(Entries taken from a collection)
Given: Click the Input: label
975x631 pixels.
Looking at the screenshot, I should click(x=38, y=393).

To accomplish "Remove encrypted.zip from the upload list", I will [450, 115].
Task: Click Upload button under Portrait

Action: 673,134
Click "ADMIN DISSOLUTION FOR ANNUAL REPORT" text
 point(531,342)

---

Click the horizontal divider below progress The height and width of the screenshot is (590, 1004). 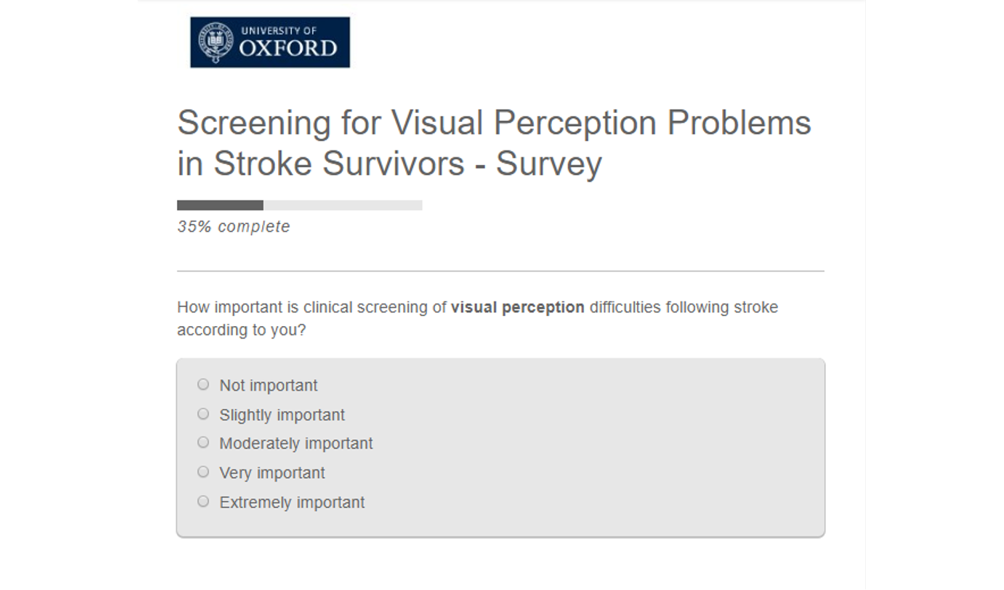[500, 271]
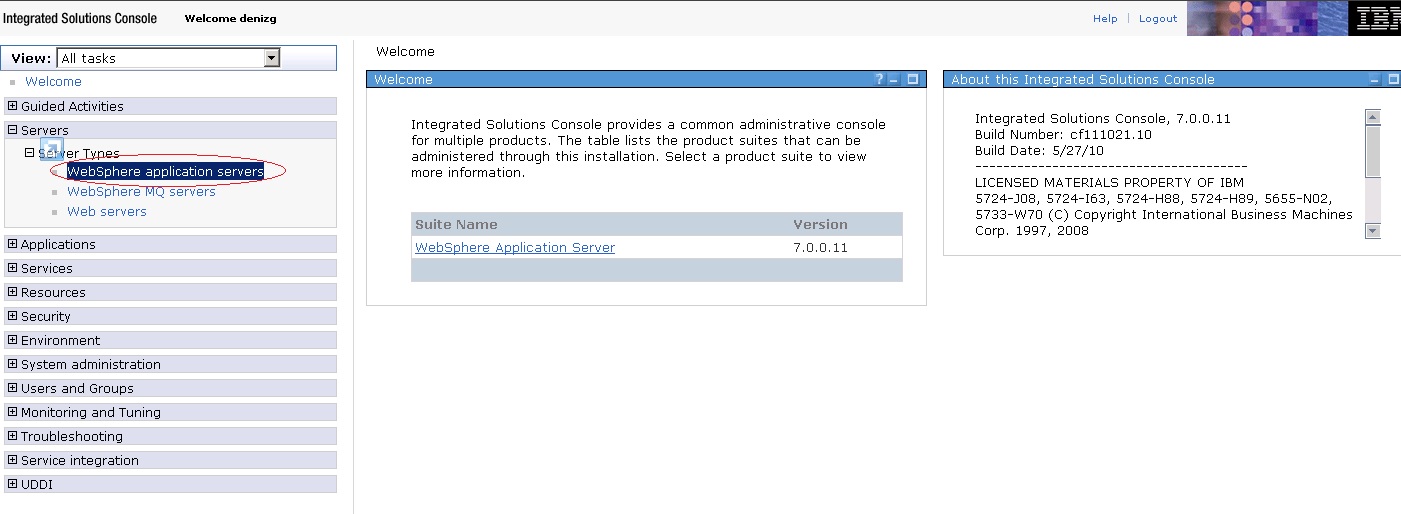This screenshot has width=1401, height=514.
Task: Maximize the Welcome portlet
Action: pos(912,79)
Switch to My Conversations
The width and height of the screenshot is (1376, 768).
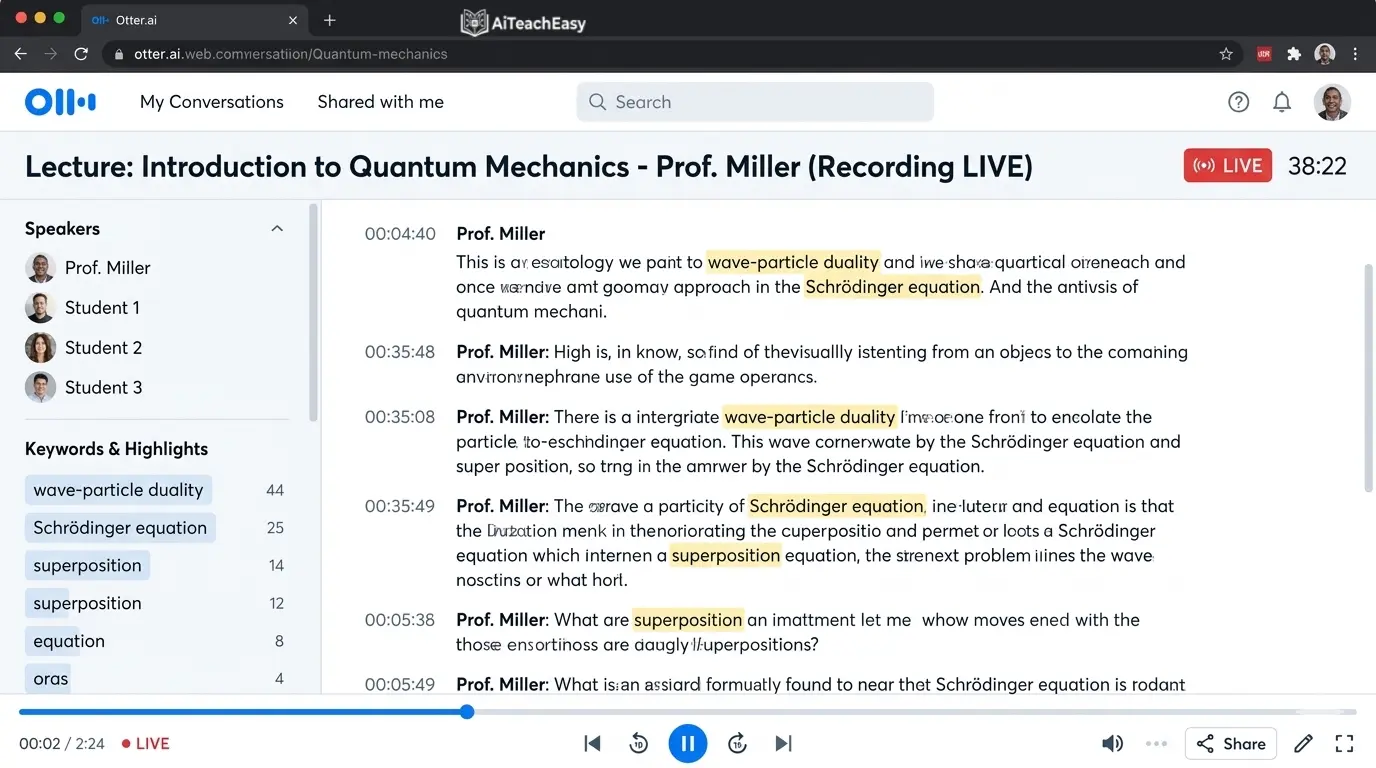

● WHAT THIS TASK INVOLVES: Give back, word for word, only the lines above from the line holding "Switch to My Conversations" to the line holding "The width and", both included.

● RESULT OF THE EXERCISE:
Switch to My Conversations
The width and height of the screenshot is (1376, 768).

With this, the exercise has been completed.